Returning to this entry's subtitle, why were the Java 1.0 collections rewritten? Because they were all internally thread safe. This had it's uses, should you be sharing a Hashtable or Vector between threads, but even then it was of limited usefulness, as it only protected the internal state for a single method call, not any state that may require more than one function call. Consider this illustrative code which counts the number of times a given token is encountered:

Hashtable data = new Hashtable ();
for (String token : tokens) {
    if (data.containsKey (token)) {
        Integer n = (Integer) data.get (token);
        data.put (token, new Integer (n.intValue() + 1));
    }
    else {
        data.put (token, new Integer (1));
    }
}

Yes, Hashtable is thread safe and thus won't have its data corrupted, but it can still corrupt your data should multiple threads execute this code against a shared data instance, as there is a race with the data.containsKey() call, where multiple threads may evaluate the same token "simultaneously" (read: before the following data.put call), and thus each thread would try to call data.put (token, new Integer (1)). The result: a missed token.

The solution is obvious: another lock, controlled by the developer, must be used to ensure valid data:

Object lock = new Object ();
Hashtable data = new Hashtable ();
for (String token : tokens) {
    synchronized (lock) {
        if (data.containsKey (token)) {
            Integer n = (Integer) data.get (token);
            data.put (token, new Integer (n.intValue() + 1));
        }
        else {
            data.put (token, new Integer (1));
        }
    }
}

Consequently, for all "non-trivial" code (where "non-trivial" means "requires more than one method to be called on the collection object in an atomic fashion") will require a lock nesting depth of two. Furthermore, the lock nesting depth would always be at least one, and since many functions were not invoked between multiple threads, or the collection instance local to that particular method, the synchronization within the collection was pure overhead, providing no benefit.

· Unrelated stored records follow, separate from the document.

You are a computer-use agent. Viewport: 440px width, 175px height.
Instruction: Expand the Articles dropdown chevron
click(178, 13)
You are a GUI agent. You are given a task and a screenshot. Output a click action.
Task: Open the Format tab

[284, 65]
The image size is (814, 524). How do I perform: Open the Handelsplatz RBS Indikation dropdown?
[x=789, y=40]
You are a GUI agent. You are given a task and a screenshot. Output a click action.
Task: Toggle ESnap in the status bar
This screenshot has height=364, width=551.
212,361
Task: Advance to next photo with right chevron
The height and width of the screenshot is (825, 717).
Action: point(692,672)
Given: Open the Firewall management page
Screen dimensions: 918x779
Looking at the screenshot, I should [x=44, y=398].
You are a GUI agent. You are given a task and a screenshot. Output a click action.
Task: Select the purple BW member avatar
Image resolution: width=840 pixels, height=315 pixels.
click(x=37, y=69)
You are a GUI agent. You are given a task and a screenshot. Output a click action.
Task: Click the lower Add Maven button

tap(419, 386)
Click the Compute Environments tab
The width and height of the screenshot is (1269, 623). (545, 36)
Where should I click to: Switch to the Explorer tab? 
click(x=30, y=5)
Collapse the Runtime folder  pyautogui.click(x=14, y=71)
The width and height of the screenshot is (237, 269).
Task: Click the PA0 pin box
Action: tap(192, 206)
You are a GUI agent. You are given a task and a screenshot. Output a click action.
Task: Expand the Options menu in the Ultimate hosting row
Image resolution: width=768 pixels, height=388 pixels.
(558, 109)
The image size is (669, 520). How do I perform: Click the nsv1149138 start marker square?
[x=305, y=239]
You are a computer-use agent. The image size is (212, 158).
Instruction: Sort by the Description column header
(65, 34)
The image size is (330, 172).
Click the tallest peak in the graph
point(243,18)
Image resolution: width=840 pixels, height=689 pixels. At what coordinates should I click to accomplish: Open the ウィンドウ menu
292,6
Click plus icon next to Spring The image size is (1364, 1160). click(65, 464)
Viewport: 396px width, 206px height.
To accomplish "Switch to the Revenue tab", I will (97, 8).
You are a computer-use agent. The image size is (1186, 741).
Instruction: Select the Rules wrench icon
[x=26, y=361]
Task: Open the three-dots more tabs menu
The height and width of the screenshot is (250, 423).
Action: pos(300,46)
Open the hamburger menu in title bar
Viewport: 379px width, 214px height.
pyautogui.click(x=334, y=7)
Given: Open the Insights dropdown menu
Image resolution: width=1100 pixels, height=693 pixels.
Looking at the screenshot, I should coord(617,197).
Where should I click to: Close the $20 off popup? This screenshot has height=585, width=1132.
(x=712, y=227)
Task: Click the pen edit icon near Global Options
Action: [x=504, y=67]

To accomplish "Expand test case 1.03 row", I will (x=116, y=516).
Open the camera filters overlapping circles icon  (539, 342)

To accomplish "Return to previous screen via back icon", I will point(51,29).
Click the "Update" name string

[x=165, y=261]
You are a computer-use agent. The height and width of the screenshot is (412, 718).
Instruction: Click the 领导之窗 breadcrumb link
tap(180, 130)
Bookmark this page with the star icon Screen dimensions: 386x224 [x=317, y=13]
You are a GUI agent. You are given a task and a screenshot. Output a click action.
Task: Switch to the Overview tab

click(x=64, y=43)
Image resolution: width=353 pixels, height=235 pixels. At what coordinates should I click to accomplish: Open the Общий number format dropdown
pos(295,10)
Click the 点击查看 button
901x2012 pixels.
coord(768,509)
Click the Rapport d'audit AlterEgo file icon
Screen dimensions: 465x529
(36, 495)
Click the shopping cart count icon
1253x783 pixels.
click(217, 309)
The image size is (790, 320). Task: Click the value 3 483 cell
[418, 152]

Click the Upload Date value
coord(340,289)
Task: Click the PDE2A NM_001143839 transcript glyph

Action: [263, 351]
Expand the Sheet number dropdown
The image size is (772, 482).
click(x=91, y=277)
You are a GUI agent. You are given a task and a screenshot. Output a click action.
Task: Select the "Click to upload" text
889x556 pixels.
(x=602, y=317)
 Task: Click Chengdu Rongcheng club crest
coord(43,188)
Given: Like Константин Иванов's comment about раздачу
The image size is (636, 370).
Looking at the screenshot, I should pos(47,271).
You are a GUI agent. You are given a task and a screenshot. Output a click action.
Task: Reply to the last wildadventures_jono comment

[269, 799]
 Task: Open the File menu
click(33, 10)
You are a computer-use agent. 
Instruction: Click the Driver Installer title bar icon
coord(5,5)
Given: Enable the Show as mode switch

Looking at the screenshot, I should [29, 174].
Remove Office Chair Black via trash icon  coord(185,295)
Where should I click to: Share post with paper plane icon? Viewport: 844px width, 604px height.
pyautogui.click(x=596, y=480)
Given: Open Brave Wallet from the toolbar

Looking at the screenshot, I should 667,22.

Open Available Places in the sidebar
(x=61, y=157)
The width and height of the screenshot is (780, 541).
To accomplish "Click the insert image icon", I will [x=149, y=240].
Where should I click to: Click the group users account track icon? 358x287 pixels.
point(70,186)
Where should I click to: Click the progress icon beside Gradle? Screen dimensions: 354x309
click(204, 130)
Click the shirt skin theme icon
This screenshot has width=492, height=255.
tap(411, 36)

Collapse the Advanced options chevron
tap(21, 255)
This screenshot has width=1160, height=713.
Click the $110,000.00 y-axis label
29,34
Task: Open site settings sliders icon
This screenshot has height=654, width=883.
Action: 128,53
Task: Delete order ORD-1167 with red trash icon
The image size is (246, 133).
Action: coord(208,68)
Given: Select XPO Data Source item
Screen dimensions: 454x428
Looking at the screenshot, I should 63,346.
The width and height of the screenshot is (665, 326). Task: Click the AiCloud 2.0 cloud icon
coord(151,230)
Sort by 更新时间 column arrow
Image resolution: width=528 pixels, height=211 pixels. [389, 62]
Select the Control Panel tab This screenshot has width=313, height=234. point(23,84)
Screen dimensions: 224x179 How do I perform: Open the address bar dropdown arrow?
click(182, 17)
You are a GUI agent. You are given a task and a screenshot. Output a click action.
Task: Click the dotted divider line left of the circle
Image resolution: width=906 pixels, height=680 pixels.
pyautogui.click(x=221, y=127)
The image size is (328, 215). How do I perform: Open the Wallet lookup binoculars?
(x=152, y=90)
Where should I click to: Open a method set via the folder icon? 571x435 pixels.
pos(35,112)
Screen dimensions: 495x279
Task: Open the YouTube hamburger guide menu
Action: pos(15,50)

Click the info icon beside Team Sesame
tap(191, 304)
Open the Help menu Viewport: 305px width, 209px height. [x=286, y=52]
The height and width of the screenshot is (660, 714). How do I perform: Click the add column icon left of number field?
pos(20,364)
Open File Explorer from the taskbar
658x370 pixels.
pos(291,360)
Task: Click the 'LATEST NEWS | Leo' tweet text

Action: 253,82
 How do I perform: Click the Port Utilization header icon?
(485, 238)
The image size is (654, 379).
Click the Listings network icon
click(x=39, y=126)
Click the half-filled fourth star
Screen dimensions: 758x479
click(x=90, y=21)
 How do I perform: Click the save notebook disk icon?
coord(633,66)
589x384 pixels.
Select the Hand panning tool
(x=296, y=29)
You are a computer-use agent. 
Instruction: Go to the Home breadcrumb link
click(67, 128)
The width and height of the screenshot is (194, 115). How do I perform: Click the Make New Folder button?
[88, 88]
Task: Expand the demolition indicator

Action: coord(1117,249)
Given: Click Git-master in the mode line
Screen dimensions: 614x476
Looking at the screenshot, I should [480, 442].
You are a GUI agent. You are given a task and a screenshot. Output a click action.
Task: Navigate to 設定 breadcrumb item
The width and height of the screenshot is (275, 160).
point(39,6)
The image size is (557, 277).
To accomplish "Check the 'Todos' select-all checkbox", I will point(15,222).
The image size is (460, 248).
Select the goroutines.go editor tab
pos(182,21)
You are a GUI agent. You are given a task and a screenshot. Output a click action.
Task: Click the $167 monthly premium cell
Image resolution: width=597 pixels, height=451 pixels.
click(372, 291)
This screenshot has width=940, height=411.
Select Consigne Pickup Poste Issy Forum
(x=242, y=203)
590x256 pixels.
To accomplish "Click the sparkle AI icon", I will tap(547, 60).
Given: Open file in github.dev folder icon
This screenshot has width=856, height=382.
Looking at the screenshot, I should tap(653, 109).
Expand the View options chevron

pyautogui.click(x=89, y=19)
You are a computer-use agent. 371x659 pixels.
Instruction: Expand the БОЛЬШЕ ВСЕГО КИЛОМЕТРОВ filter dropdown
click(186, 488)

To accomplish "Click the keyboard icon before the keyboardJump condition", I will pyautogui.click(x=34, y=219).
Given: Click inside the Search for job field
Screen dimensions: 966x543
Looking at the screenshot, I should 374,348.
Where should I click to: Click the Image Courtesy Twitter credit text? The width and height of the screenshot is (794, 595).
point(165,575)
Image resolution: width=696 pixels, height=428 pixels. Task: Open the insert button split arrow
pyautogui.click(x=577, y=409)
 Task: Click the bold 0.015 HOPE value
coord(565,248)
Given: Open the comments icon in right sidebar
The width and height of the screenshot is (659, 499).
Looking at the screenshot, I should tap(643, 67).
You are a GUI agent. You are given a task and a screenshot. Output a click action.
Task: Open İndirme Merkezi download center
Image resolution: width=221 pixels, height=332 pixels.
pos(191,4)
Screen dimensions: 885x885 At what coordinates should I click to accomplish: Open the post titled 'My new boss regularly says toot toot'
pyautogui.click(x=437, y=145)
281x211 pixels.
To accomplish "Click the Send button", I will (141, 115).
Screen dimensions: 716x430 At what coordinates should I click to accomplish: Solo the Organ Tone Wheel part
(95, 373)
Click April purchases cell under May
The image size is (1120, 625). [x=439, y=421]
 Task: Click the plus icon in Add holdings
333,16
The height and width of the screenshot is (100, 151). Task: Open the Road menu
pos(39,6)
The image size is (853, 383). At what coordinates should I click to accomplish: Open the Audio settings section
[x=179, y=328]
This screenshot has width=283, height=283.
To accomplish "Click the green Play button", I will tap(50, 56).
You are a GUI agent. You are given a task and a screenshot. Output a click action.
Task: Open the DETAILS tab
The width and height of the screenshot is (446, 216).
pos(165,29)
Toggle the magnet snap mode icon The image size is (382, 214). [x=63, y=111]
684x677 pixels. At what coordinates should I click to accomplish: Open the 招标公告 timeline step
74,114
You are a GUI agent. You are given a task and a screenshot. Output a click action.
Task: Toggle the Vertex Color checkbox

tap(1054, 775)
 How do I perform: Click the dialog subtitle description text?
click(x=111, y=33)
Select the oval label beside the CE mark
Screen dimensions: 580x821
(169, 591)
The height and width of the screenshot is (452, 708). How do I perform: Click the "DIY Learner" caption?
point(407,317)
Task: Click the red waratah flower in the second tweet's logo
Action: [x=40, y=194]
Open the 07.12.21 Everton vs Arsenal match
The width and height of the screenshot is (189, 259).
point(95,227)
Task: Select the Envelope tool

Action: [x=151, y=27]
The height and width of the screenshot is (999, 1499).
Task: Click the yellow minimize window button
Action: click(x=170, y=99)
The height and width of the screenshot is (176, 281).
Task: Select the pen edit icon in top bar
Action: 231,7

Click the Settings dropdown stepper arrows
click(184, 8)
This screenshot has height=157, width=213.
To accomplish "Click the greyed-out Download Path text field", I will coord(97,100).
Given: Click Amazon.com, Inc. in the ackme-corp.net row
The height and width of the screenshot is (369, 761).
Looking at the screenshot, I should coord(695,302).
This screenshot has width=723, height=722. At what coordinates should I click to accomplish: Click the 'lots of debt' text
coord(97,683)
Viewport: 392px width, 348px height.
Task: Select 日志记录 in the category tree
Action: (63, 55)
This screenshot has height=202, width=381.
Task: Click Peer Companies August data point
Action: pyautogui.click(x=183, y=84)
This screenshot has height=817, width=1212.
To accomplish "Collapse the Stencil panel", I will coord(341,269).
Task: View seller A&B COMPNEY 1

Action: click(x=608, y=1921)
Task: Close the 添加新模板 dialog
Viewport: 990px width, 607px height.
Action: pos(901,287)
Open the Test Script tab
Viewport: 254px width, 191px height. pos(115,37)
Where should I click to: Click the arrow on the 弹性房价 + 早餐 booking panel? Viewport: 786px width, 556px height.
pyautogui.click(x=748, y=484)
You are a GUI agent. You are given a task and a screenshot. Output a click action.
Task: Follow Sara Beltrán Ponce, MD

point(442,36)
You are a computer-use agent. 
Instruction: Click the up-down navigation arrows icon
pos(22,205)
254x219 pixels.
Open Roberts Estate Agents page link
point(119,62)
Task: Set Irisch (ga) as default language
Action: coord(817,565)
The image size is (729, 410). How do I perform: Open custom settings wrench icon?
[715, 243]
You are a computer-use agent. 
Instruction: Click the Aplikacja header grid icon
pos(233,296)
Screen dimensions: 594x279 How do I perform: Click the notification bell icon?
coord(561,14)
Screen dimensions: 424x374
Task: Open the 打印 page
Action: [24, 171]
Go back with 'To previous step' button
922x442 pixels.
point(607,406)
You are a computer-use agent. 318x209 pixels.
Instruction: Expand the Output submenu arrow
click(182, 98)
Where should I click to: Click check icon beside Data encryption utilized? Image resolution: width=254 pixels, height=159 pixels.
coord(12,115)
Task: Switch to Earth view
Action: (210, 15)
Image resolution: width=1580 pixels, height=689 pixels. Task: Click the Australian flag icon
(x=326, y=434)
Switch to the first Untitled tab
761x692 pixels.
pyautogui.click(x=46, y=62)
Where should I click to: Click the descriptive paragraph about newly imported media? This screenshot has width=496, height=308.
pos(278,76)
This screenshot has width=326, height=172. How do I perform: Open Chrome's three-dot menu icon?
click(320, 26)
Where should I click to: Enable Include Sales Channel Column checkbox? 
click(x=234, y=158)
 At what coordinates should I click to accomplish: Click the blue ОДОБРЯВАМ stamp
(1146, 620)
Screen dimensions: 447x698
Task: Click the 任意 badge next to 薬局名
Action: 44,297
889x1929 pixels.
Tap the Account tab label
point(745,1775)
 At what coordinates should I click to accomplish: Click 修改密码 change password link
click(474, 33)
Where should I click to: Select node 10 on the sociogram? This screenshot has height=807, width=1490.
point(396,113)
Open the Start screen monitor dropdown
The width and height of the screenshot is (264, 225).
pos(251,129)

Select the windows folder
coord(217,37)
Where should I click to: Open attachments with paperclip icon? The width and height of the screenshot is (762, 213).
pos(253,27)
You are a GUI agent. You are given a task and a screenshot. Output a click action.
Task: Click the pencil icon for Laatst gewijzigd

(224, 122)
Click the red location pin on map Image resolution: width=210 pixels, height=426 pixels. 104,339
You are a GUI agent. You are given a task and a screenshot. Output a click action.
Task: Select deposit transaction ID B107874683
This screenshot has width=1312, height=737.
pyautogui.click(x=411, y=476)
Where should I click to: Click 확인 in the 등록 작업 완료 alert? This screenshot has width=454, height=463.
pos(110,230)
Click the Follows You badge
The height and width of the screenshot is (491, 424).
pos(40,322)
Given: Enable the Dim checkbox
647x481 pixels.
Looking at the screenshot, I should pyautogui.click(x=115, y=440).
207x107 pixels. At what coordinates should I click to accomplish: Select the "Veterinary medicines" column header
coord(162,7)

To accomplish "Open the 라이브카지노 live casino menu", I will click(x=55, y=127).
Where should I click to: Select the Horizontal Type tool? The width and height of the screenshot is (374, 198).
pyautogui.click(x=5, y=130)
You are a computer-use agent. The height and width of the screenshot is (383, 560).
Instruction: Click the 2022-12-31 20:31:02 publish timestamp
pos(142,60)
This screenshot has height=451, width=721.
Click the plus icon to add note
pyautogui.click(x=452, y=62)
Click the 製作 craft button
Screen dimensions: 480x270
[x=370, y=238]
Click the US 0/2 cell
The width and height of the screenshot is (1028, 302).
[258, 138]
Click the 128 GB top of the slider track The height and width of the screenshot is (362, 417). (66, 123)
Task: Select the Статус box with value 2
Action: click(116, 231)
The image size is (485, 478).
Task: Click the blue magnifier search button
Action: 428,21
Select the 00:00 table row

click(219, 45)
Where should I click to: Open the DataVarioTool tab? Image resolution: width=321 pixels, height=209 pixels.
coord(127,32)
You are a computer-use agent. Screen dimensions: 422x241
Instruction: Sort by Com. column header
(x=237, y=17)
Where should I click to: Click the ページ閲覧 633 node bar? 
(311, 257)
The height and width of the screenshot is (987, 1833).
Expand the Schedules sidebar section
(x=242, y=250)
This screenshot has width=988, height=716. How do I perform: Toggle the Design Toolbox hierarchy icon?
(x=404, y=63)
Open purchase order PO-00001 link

Which is why in Java 1.2, all of the new collection classes such as ArrayList and HashMap are explicitly unsynchronized, as are all of the .NET 1.0 and 2.0 collection types unless you use a synchronized wrapper such as System.Collections.ArrayList.Synchronized (which, again, is frequently of dubious value if you ever need to invoke more than one method against the collection atomically).

Finally, the Threading Design Guidelines of the .NET Framework Design Guidelines for Class Library Developers (book) suggests that all static members be thread safe, but instance member by default should not be thread safe:

Instance state does not need to be thread safe. By default, class libraries should not be thread safe. Adding locks to create thread-safe code decreases performance, increases lock contention, and creates the possibility for deadlock bugs to occur. In common application models, only one thread at a time executes user code, which minimizes the need for thread safety. For this reason, the .NET Framework class libraries are not thread safe by default.

Obviously, there are exceptions -- for example, if a static method returns a shared instance of some class, then all of those instance members must be thread safe as they can be accessed via the static method (System.Reflection.Assembly must be thread safe, as an instance of Assembly is returned by the static method Assembly.GetExecutingAssembly). By default, though, instance members should not be thread safe.